The North Pole, global warming and a real impact in Europe

The 2014 Balkan flooding has been directly linked to climate change.

“The globe is connected to a huge climate system, so big changes in some parts of the globe can lead to drastic consequences in another,” explains Vladimir Đurđević, a climatologist at the University of Belgrade. The warming of the North Pole, he says, triggers drastic changes in atmospheric circulation. Put simply, this means that rising temperatures in one location can affect wind patterns thousands of kilometres away.

In May 2014 a massive cyclone touched down in the Balkans. What was unusual was that it remained stationary. It sat over the region for too long, bringing relentless, heavy rainfall; in some areas, it rained for 21 consecutive days. The soil was completely saturated. This caused flash floods, erosion and landslides, which destroyed properties and livelihoods along small watercourses. The disastrous flooding along River Sava and its tributaries was described as “biblical” by Serbian newspapers.

Elvis BarukčIć/AFP
Residents rescue horses and ponies in the flooded village of Domaljevac, near Orašje, northern Bosnia, on 23 May, 2014Elvis BarukčIć/AFP

The biggest rivers in Bosnia and Herzegovina and Serbia all broke levees: the Bosna, the Vrbas, the Una and the Sava, the greatest tributary of Danube. The water did not subside for three days.

During the crisis, authorities feared damages could exceed those caused during the entire Balkan conflict fought between Bosniaks, Serbs and Croats between 1992 and 1995.

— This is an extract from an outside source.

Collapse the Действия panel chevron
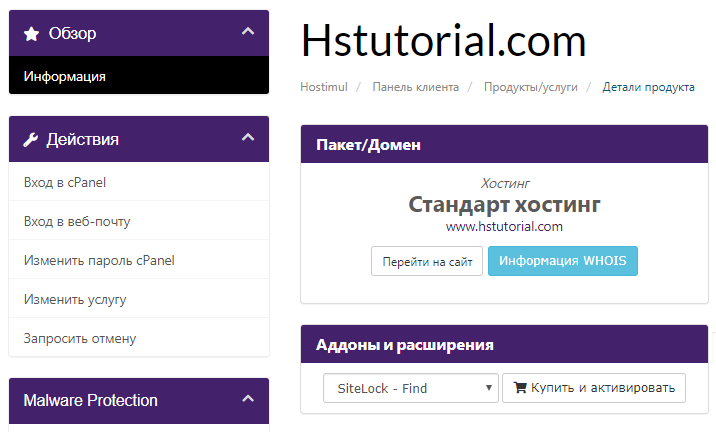Screen dimensions: 716x432 coord(248,139)
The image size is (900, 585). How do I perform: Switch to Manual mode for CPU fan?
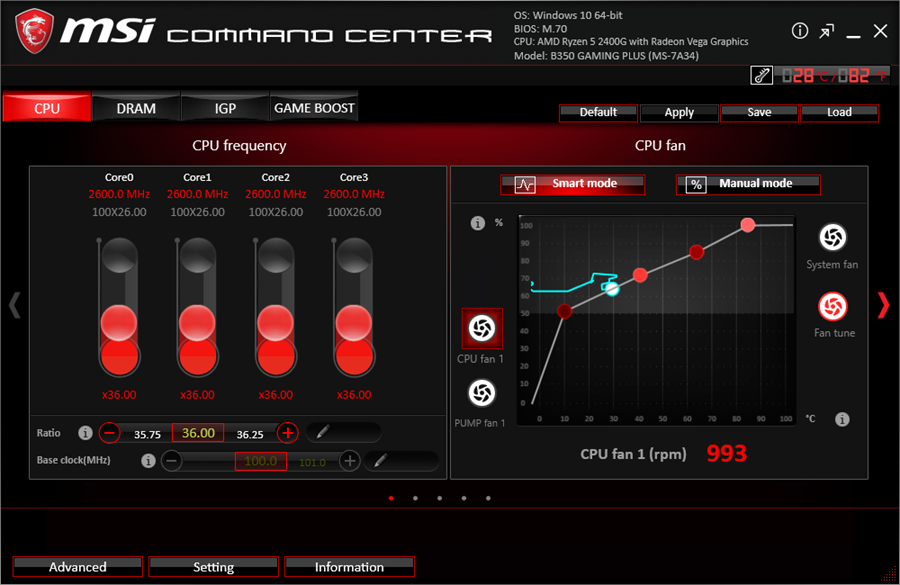[x=748, y=184]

Depopulation: Europe's first international climate migrants?

The migration that followed is not simply a Bosnian story, but a European one.

In this part of the country, at the border with Croatia, there are entire villages that are majority Catholic Croat; driving around, however, it is not unusual to spot mosques or Serbian Orthodox churches. The Croatian passport, which is only available to Bosnian Croats, opens doors to the European Union but it is not a luxury that most Bosnians have. Following the floods, many of those lucky enough to have one, left to look for opportunities in countries such as Austria, Germany, Switzerland and Italy.

The floods may not have been the only factor pushing people to leave the country, but for many it was the tipping point.

“The floods were the final straw in our decision-making,” says Ana.

“This is a type of climate migration,” suggests Miroslav Lucić, deputy mayor of Domaljevac-Šamac, who confirms an increased outward trend after 2014. “In the '90s there was war-provoked emigration. Parts of our local community were basically annihilated. Then people came back and started living normally and moved on with their lives. Then the floods happened and took them five steps back. People did not have a sense of safety for their families while continuing to live here”.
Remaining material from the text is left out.